Ex-BYU assistant coach sues Kentucky, NCAA, SEC
Murray Evans Associated PressLEXINGTON, Ky. -- Kentucky's former recruiting coordinator for football -- the central figure in an NCAA investigation that led to major sanctions -- has sued the university's Athletic Association, the NCAA and the Southeastern Conference, claiming they conspired to keep him from getting another college job.
Claude Bassett, who also was an assistant coach at BYU, is asking for $50 million in damages in the federal lawsuit filed Friday in U.S. District Court in Covington.
Bassett resigned at Kentucky in November 2000, shortly before the NCAA began investigating allegations of wrongdoing in Kentucky's program. In 2002, the NCAA placed Kentucky on probation for more than three dozen recruiting violations committed between 1998 and 2000. It banned the Wildcats from a bowl game for one season and ordered the forfeiture of 19 scholarships over a 3-year period.
Bassett, who worked for coach Hal Mumme, was found in violation of NCAA ethical conduct bylaws and effectively was banned from working for any NCAA school for eight years. At the time, Bassett acknowledged breaking NCAA recruiting rules.
Bassett is the athletic director and football coach at a high school in Robstown, Texas, near Corpus Christi. He came to BYU in 1986 as a graduate assistant and two years later became a full-time assistant, leaving in 1993.
In the suit, Bassett asks the court to find that the three defendants violated federal antitrust laws by banning him from coaching.
Bassett also claims that the defendants committed fraud and civil conspiracy against him by encouraging him to take actions depriving him of due process and the NCAA has "intentionally and improperly interfered" with his prospective contract negotiations with NCAA- member institutions.
University spokeswoman Mary Margaret Colliver and SEC spokesman Charles Bloom declined comment Monday, saying they had not seen a copy of the lawsuit.
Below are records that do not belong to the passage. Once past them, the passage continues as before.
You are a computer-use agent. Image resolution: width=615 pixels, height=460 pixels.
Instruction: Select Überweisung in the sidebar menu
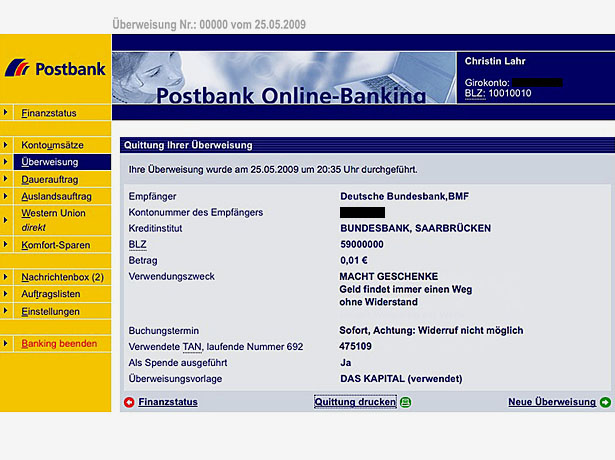tap(50, 162)
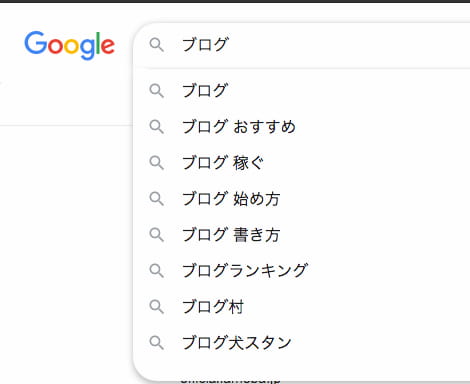Choose the ブログ 書き方 suggestion

pyautogui.click(x=302, y=235)
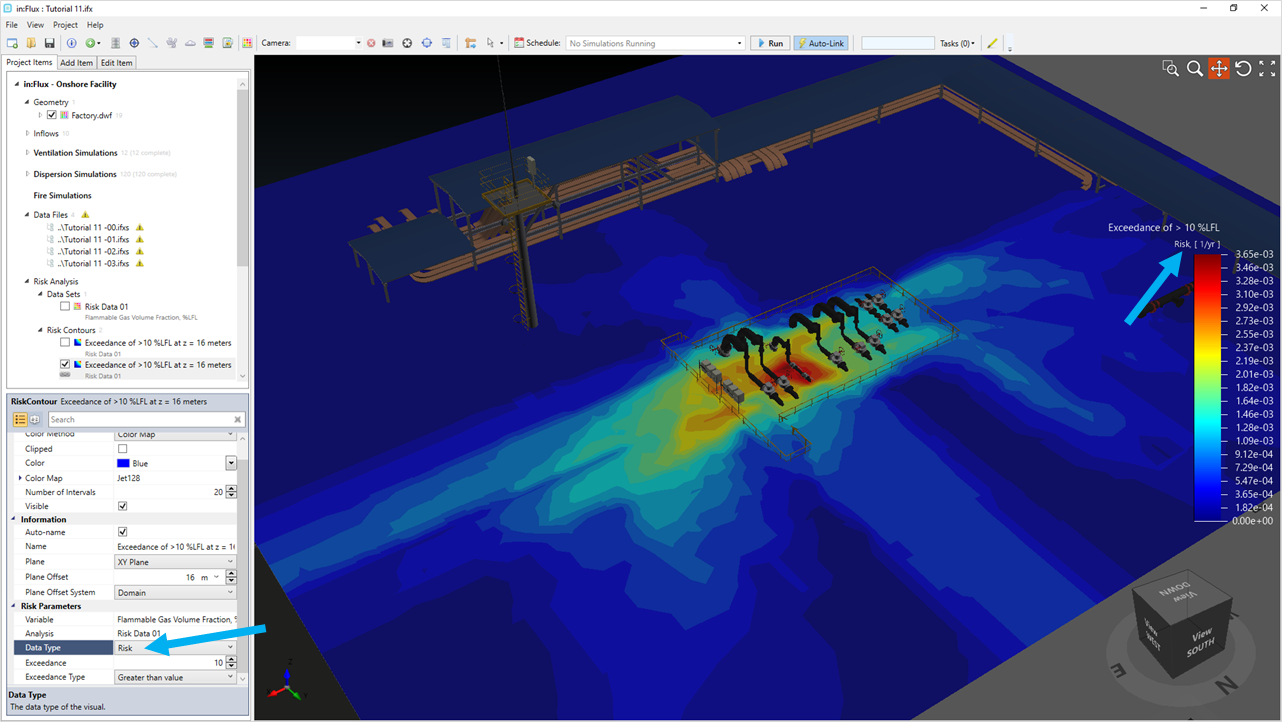Click the zoom-to-region icon

pyautogui.click(x=1170, y=69)
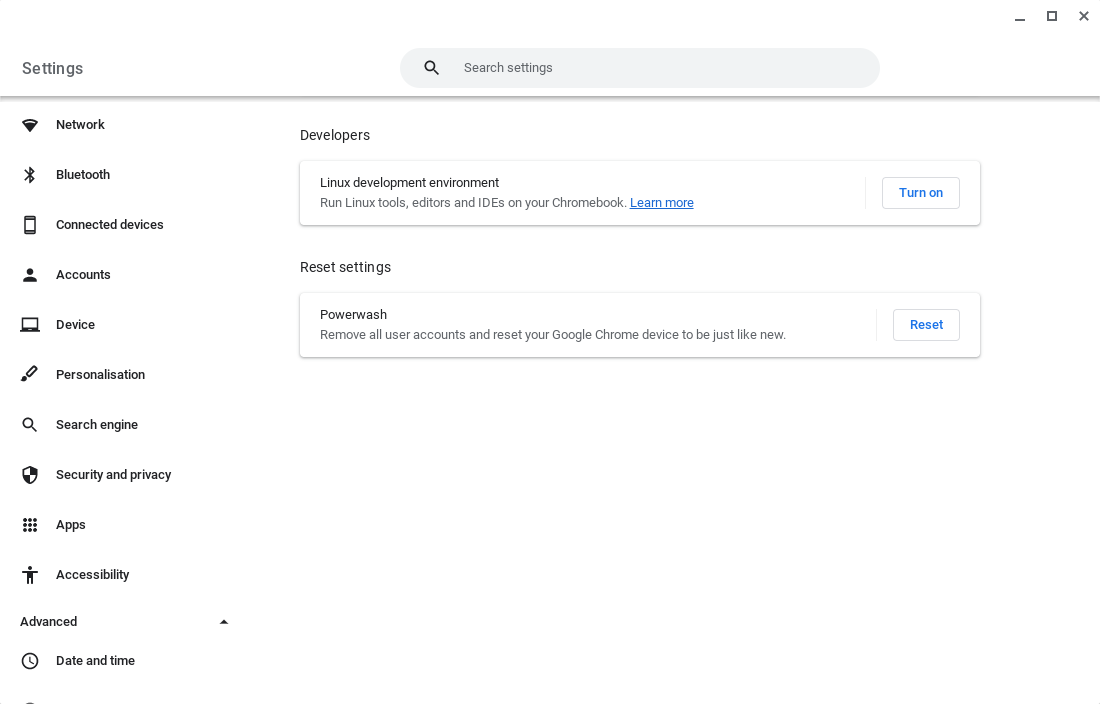
Task: Click the Device laptop icon
Action: pos(29,324)

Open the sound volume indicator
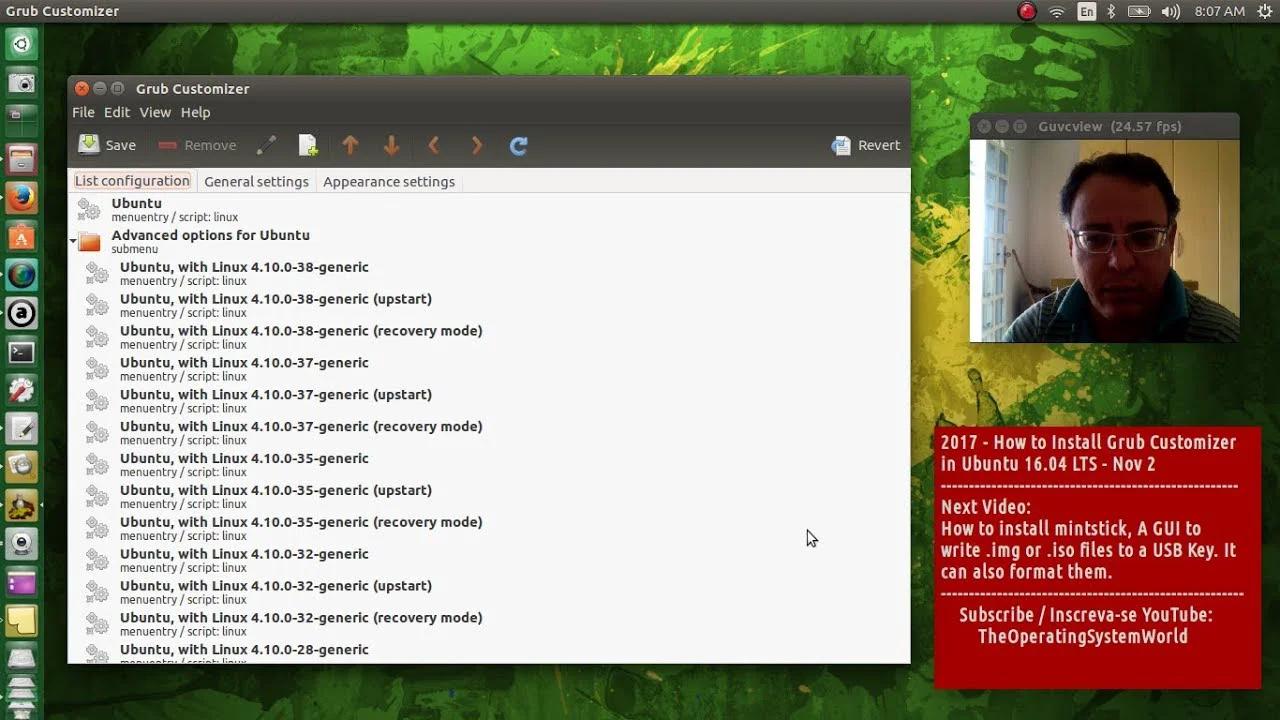[x=1171, y=12]
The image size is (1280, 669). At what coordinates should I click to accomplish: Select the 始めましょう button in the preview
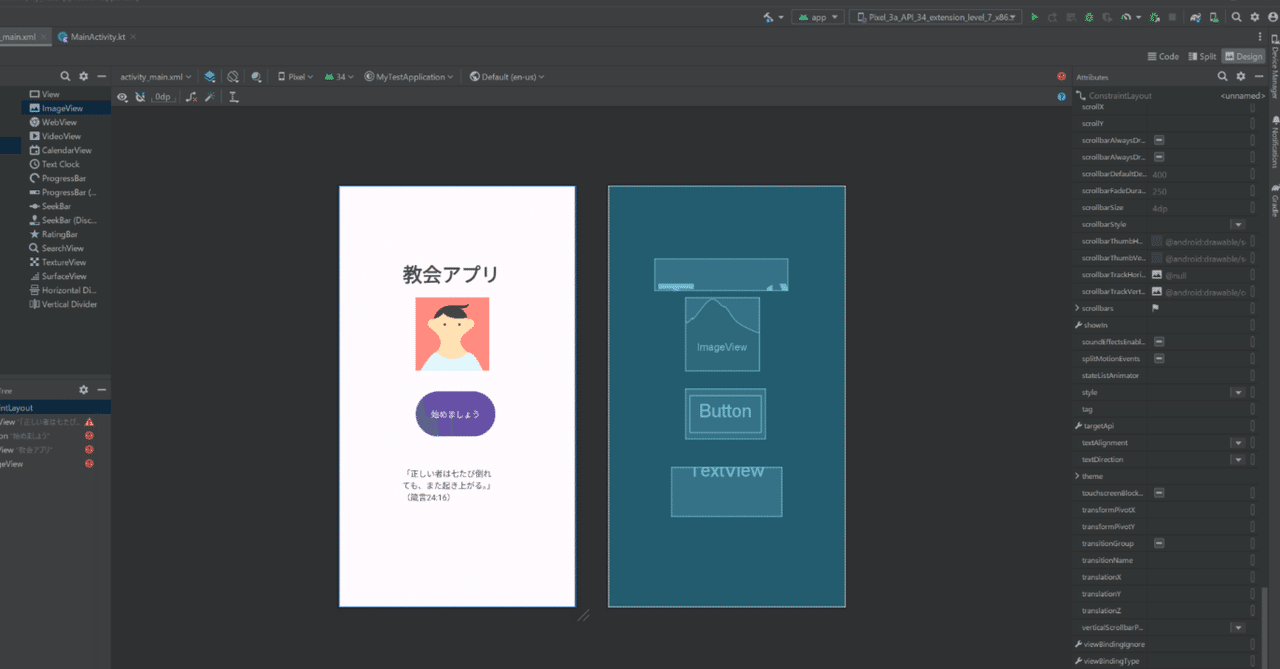tap(455, 413)
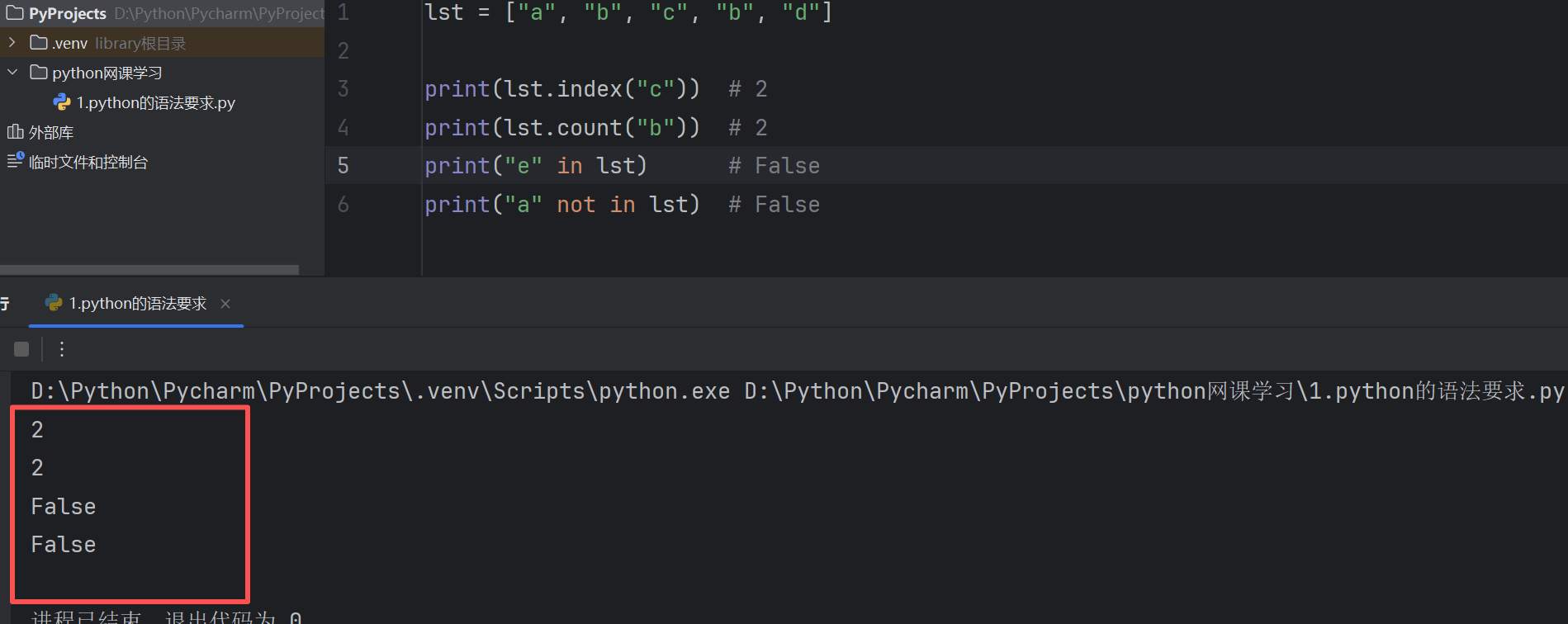Click the project panel horizontal scrollbar
This screenshot has height=624, width=1568.
[149, 270]
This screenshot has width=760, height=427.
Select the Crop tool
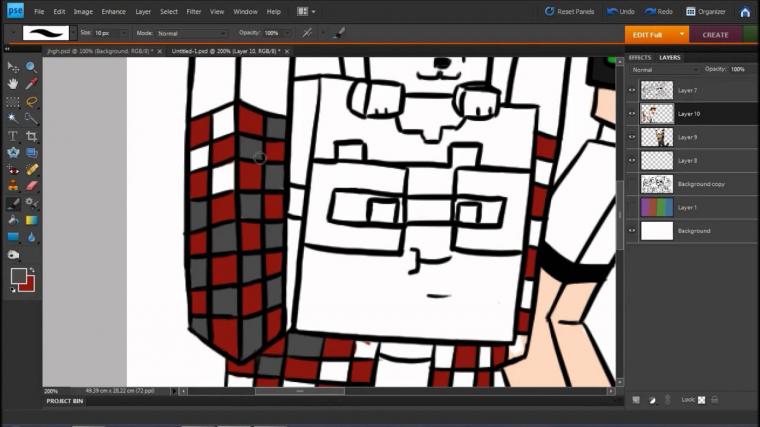tap(31, 135)
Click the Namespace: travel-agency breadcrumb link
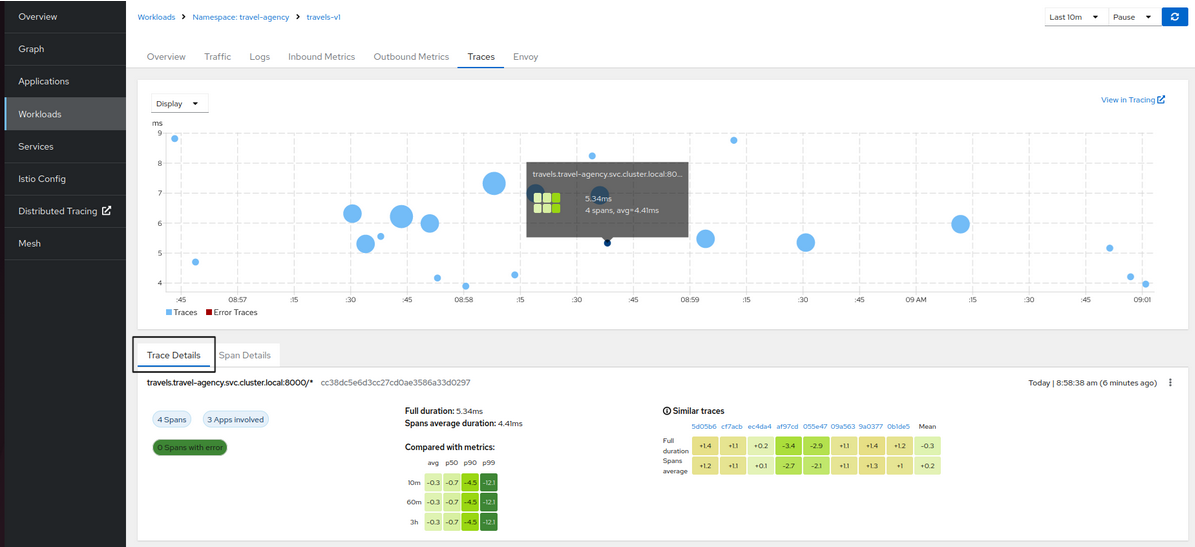1195x547 pixels. (240, 17)
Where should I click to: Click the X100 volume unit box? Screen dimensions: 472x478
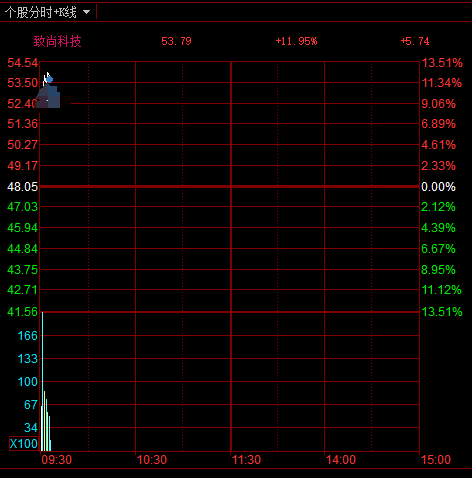(x=24, y=444)
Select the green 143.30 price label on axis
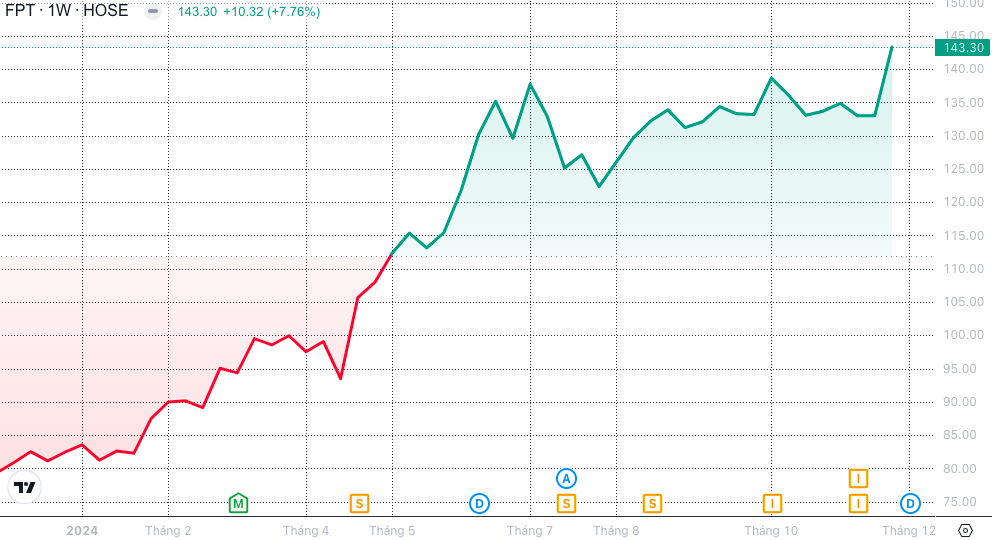The height and width of the screenshot is (540, 992). tap(963, 47)
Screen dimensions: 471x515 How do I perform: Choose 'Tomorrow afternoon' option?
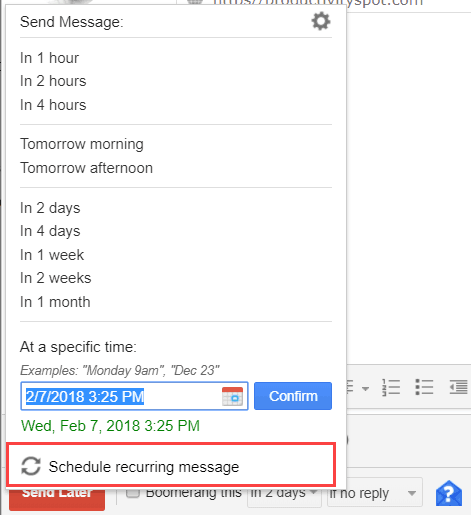86,168
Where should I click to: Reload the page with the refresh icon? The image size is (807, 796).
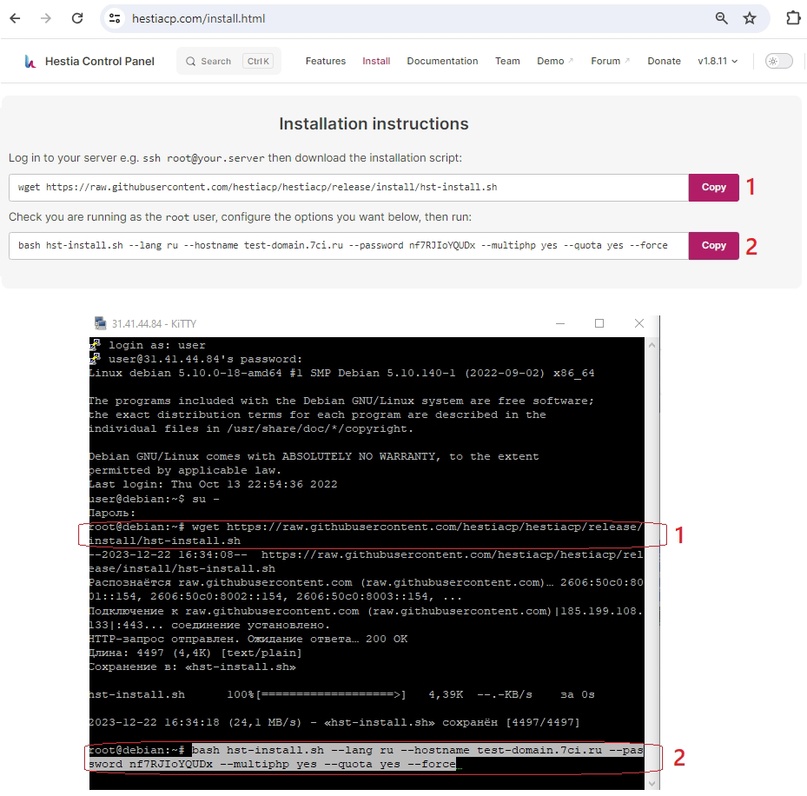point(78,18)
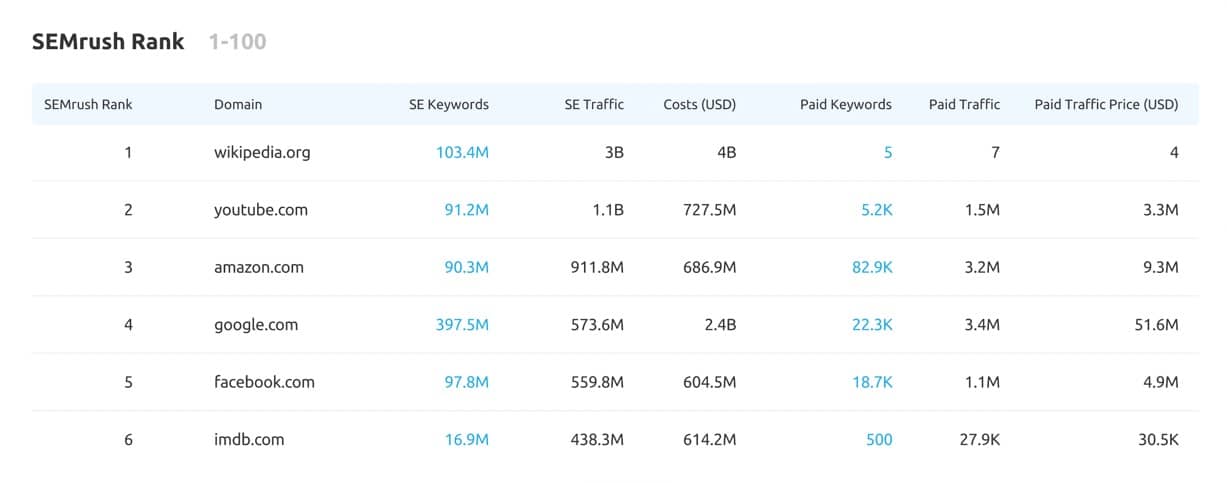The width and height of the screenshot is (1227, 483).
Task: Open the 82.9K paid keywords link
Action: (872, 267)
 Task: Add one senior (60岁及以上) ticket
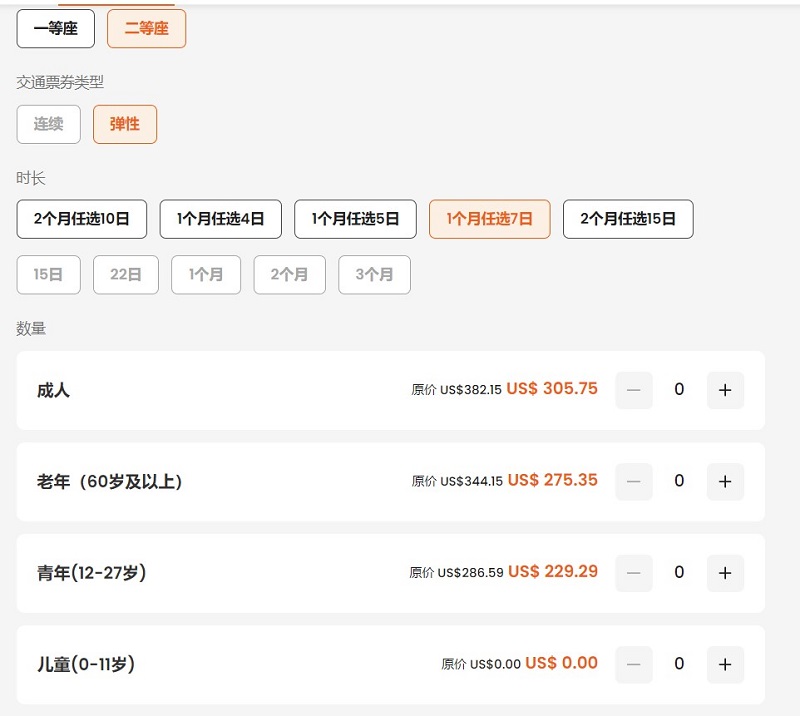pos(725,482)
NCAA spokesman Erik Christianson said that "Mr. Bassett's claims are completely without merit and will eventually be dismissed by the courts."
The suit said that by imposing the eight-year ban on Bassett, the NCAA, SEC and university "branded him a liar and cheat, rendering the coach unemployable as a college coach even beyond the ban."
Bassett also said NCAA rules violations "were the rule, not the exception for SEC schools pursuing the best players."
Bassett's attorney, Robert Furnier of Cincinnati, did not immediately return a phone message left at his office by The Associated Press.